T_absolute_init[0, :] = 0.

# instantiate a copy of the initialization of log_R / T
log_R_absolute = log_R_absolute_init.clone().detach()
log_R_absolute.requires_grad = True
T_absolute = T_absolute_init.clone().detach()
T_absolute.requires_grad = True

# the mask the specifies which cameras are going to be optimized
#     (since we know the first camera is already correct,
#      we only optimize over the 2nd-to-last cameras)
camera_mask = torch.ones(N, 1, dtype=torch.float32, device=device)
camera_mask[0] = 0.

# init the optimizer
optimizer = torch.optim.SGD([log_R_absolute, T_absolute], lr=.1, momentum=0.9)

# run the optimization
n_iter = 5000  # fix the number of iterations
for it in range(n_iter):
    # re-init the optimizer gradients
    optimizer.zero_grad()

    # compute the absolute camera rotations as
    # an exponential map of the logarithms (=axis-angles)
    # of the absolute rotations
    R_absolute = so3_exp_map(log_R_absolute * camera_mask)

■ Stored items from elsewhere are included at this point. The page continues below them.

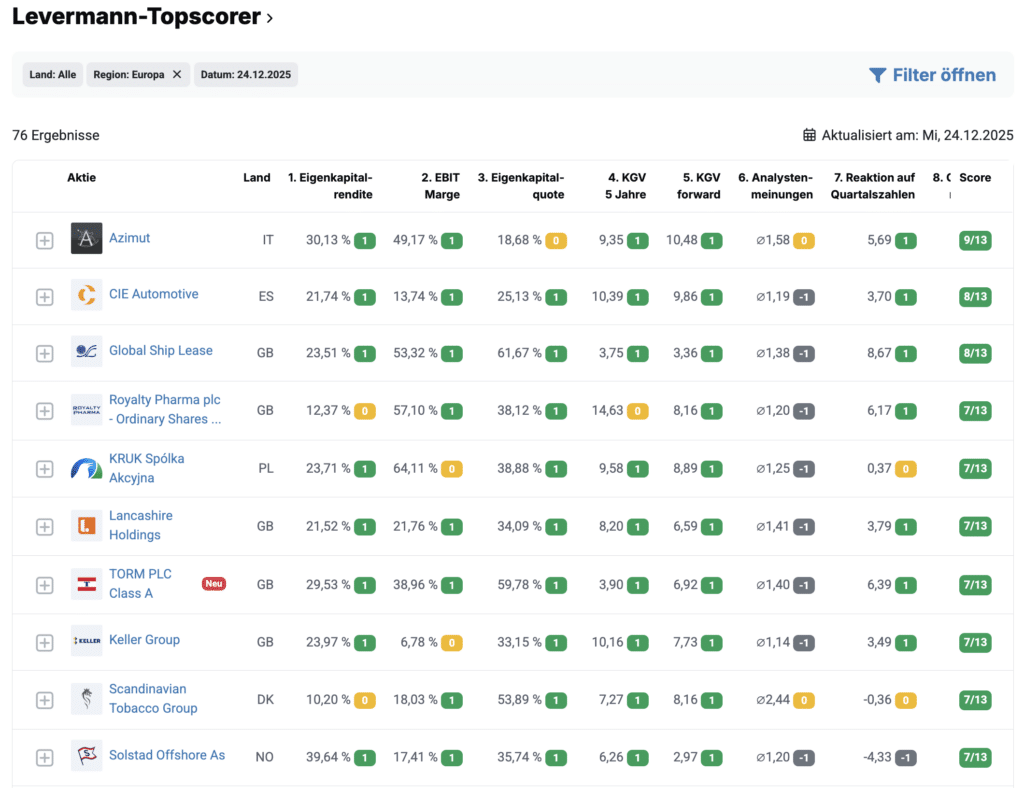This screenshot has height=788, width=1024.
Task: Sort by the Eigenkapitalrendite column header
Action: coord(330,186)
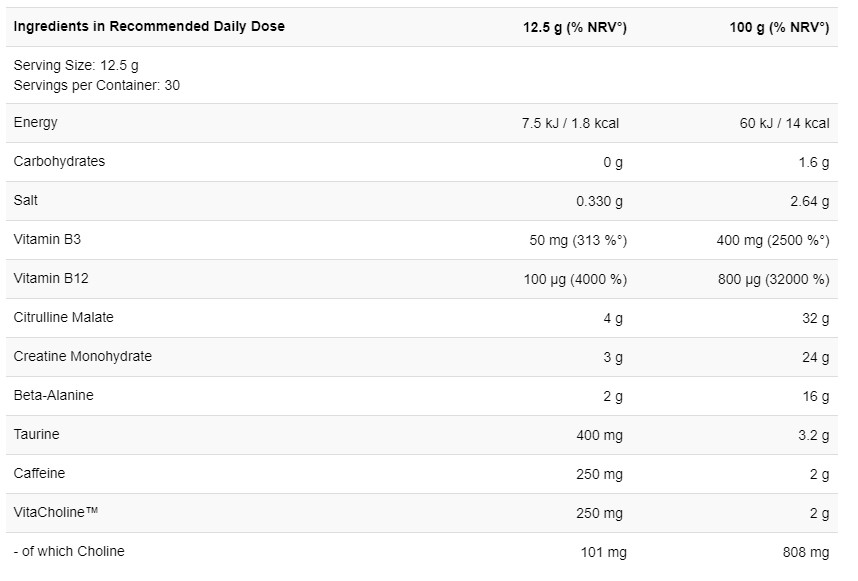
Task: Select the '100 g (% NRV°)' column header
Action: coord(779,27)
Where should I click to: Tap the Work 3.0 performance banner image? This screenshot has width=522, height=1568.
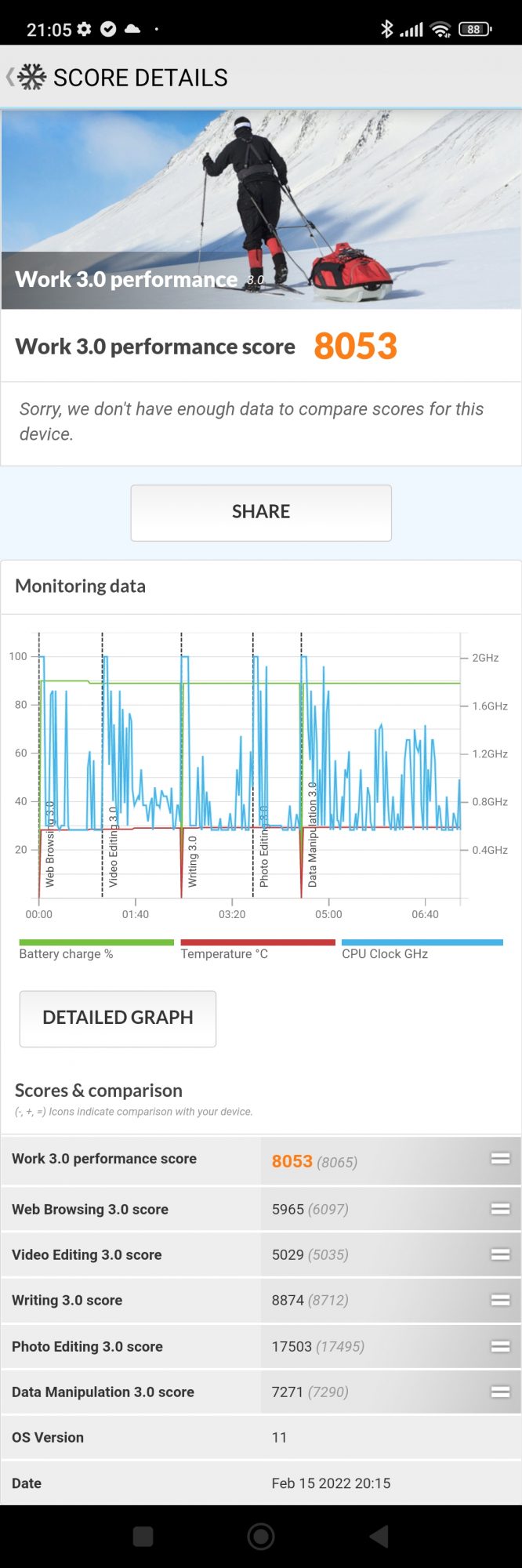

    # get the current absolute cameras
    cameras_absolute = SfMPerspectiveCameras(
        R = R_absolute,
        T = T_absolute * camera_mask,
        device = device,
    )

    # compute the relative cameras as a composition of the absolute cameras
    cameras_relative_composed = \
        get_relative_camera(cameras_absolute, relative_edges)

    # compare the composed cameras with the ground truth relative cameras
    # camera_distance corresponds to $d$ from the description
    camera_distance = \
        calc_camera_distance(cameras_relative_composed, cameras_relative)

    # our loss function is the camera_distance
    camera_distance.backward()

    # apply the gradients
    optimizer.step()

    # plot and print status message
    if it % 200==0 or it==n_iter-1:
        status = 'iteration=%3d; camera_distance=%1.3e' % (it, camera_distance)
        plot_camera_scene(cameras_absolute, cameras_absolute_gt, status)

print('Optimization finished.')


## 4. Conclusion

In this tutorial we learnt how to initialize a batch of SfM Cameras, set up loss functions for bundle adjustment, and run an optimization loop.